SINIF ATLAMA SANRISI
Neoliberalizm ile birlikte sendikalaşma ve sosyal dayanışma ağları koparılmıştır. Birey toplumun içerisinde kristalize edilen bir figüre, diğer olan her şeyle ilişkisi, bir performans yönetimine dönüşmüştür. Prekarya güvencesizliği, tehdidi ve işsizlik; çalışma adayı kişinin iş sahibi olabilmesi için birden çok vasıf edinmesini ve diğer adaylarla rekabet etmesini beslemektedir. Eğitimli emek gücü olarak da beyaz yakalı hem işe girme sürecindeki bu rekabet içerisinde hem de işe sahip olduktan sonraki konumunda bu ortamın yarattığı dürtüler ile düşünmekte ve hareket etmektedir. Beyaz yakalılar işverene yakınlık ve verilen yetkilerle kabullenilmiş bir hiyerarşi içesinde disiplinli, sınıf atlama sanrısı içerisinde kapitalist rasyonalite ile düşünen bir işçi tipolojisine dönüşmektedir. Bu tipolojiyi apolotik ve bireyci yaklaşımlar beslemekte, eğitim seviyesi arttıkça kendisini işçi görenlerin oranı düşmektedir.
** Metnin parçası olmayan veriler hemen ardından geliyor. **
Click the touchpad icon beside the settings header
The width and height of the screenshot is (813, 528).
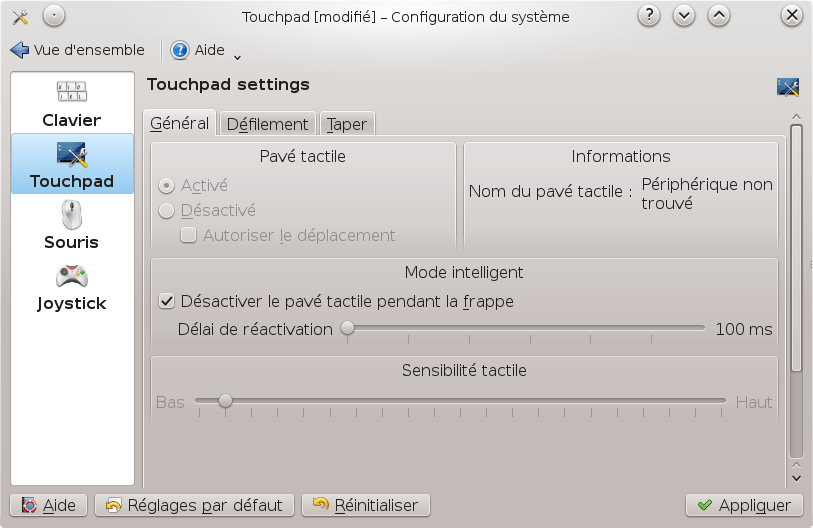787,87
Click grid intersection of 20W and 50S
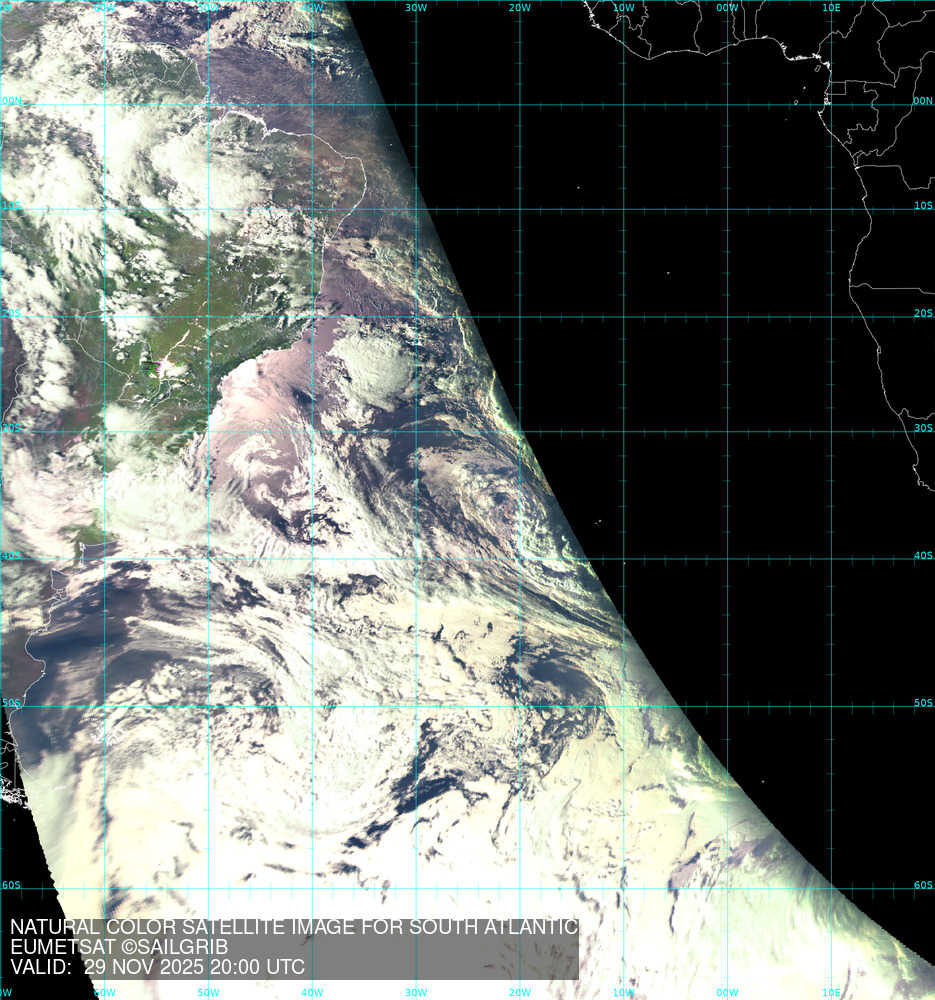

“2022 yılında yapılan bir araştırmaya göre ABD’li yetişkinlerin %52’si kendini “orta sınıf” olarak tanımlıyor. Eğitimi lise ve alt olanlarda bu oran %36, üniversite mezunlarında %70, lisans üstünde %80. Eğitim arttıkça orta sınıf olarak tanımlama eğilimi de yükseliyor. Kendini işçi görenlerin oranı ise %46. Eğitim yükseldikçe bu oran düşüyor. Lise ve altı eğitimde %62, üniversite mezunlarında %28, lisans üstü eğitimde %15” (Jones, J. M. (2022); aktaran: Arif Koşar,2023).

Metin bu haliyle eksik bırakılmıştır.